As of September 30, 2011, more than 114,000 providers have registered for the electronic health records (EHR) incentive programs under Medicare, Medicaid or both. Of these, 88,399 physicians and hospitals have registered for the Medicare incentive program, 24,030 for the Medicaid program and 2,215 for both programs.
To be eligible for EHR incentive payments, hospitals and practitioners must serve a minimum percentage of low-income patients and make eligible expenditures for the acquisition or upgrade, implementation and meaningful use of qualifying EHR systems or modules. The EHR system or module must be certified as compliant by an organization approved by the Office of the National Coordinator for Health Information Technology. The states administer the Medicaid incentive program, determining eligibility and making the payments. State expenditures are matched by the federal government at100 percent, and states are reimbursed for90 percent of their expenses for administration of the program.
The EHR incentive payment program was established by the Health Information Technology for Economic and Clinical Health (HITECH) Act, part of the American Recovery and Reinvestment Act of 2009 (ARRA) (P.L. 111-5), more commonly known as the stimulus bill. It is intended to allow practitioners to maintain and share patient information, thereby avoiding unnecessary tests and delays while records are copied and transmitted. Expansion of health information technology also was expected to create jobs in IT.
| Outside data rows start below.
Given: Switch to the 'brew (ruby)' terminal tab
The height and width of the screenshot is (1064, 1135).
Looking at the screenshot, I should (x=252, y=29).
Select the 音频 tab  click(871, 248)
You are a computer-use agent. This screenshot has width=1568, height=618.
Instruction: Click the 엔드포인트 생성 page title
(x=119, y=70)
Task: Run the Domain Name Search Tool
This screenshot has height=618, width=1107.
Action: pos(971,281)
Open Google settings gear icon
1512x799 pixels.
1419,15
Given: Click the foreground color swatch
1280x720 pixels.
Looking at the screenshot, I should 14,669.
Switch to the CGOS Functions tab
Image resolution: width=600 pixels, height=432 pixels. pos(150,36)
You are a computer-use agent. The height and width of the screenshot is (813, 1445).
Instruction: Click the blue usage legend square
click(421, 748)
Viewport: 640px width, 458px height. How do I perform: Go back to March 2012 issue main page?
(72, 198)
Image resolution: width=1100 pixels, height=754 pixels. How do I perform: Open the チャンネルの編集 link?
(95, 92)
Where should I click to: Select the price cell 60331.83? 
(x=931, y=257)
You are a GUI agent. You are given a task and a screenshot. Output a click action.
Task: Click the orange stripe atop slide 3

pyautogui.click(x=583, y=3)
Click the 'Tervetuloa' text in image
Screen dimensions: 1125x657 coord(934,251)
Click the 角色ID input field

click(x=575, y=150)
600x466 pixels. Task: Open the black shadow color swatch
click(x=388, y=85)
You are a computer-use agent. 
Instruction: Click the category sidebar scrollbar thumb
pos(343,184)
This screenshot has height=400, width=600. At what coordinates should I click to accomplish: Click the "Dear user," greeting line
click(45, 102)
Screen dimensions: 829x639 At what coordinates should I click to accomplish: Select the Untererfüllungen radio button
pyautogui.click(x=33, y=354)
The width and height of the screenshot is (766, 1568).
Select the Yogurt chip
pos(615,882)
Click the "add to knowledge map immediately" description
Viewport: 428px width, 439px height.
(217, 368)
The states could begin making incentive payments in January of this year. Participants in the Medicare EHR incentive program were first allowed to attest to their meaningful use of the technology in April, and the first payments were made in May. By the end of September, $66,996,000 in Medicare incentive payments had been made to 1,406 eligible practitioners. Eight hospitals participating only in the Medicare program had received $8,476,845. Medicare payments to 150 hospitals participating in both incentive programs totaled $281,926,545. State Medicaid agencies have disbursed more $500 million to practitioners and hospitals.
There are concerns about whether the funds have been spent appropriately, however. If the purpose of the incentive payment is to subsidize acquisition by providers who could not do so otherwise, the results are mixed. The Center for Public Integrity surveyed providers who received the first Medicare payments in May, 2011. About 1/3 of the 188 medical practices or hospital chains responded. Of those, nearly half already had been using the technology for years; one began in 1995. These providers upgraded existing systems and attested to their compliance when they achieved meaningful use as defined by the regulations. According to the CPI report, one doctor who received payments said, “If you’re going to do it anyway, then why not do it and have someone else pay for it?”
Lobbying may have influenced the list of specialists who may apply for Medicare incentive payments. About 12 percent of the practitioners who received the first round of Medicare incentive payments are podiatrists, although they comprise only 1.5 percent of Medicare practitioners.who meet the eligibility requirements. The American Podiatric Medical Association (APMA) reported expenditures of $45,000 to press their interests before Congress in the first calendar quarter of 2009. Behavioral health practitioners, such as psychologists or clinical social workers, are not eligible because they are not physicians within the meaning of the law.
The HHS Office of Inspector General reviewed the states’ plans for oversight of their Medicaid incentive payments as of January 14, 2011. Thirteen of the states also participated in structured interviews. All 13 state agencies planned to verify at lesat half of the 11 eligibility requirements before making payment. However, the states reported that they could not verify the percentage of a practitioner’s Medicaid patients; they do not collect data on physicians’ private or insured patients, and the payment records reflect bundled services, not necessarily the number of patients. Ten of the 13 planned not to verify this eligibility requirement in any way. Eight of the 13 planned no prepayment verification of the providers’ expenditures for qualifying EHR systems; the other five would require receipts or vendor contracts.
The OIG plans to investigate fraud and abuse in the Medicare and Medicaid EHR incentive programs in the upcoming year.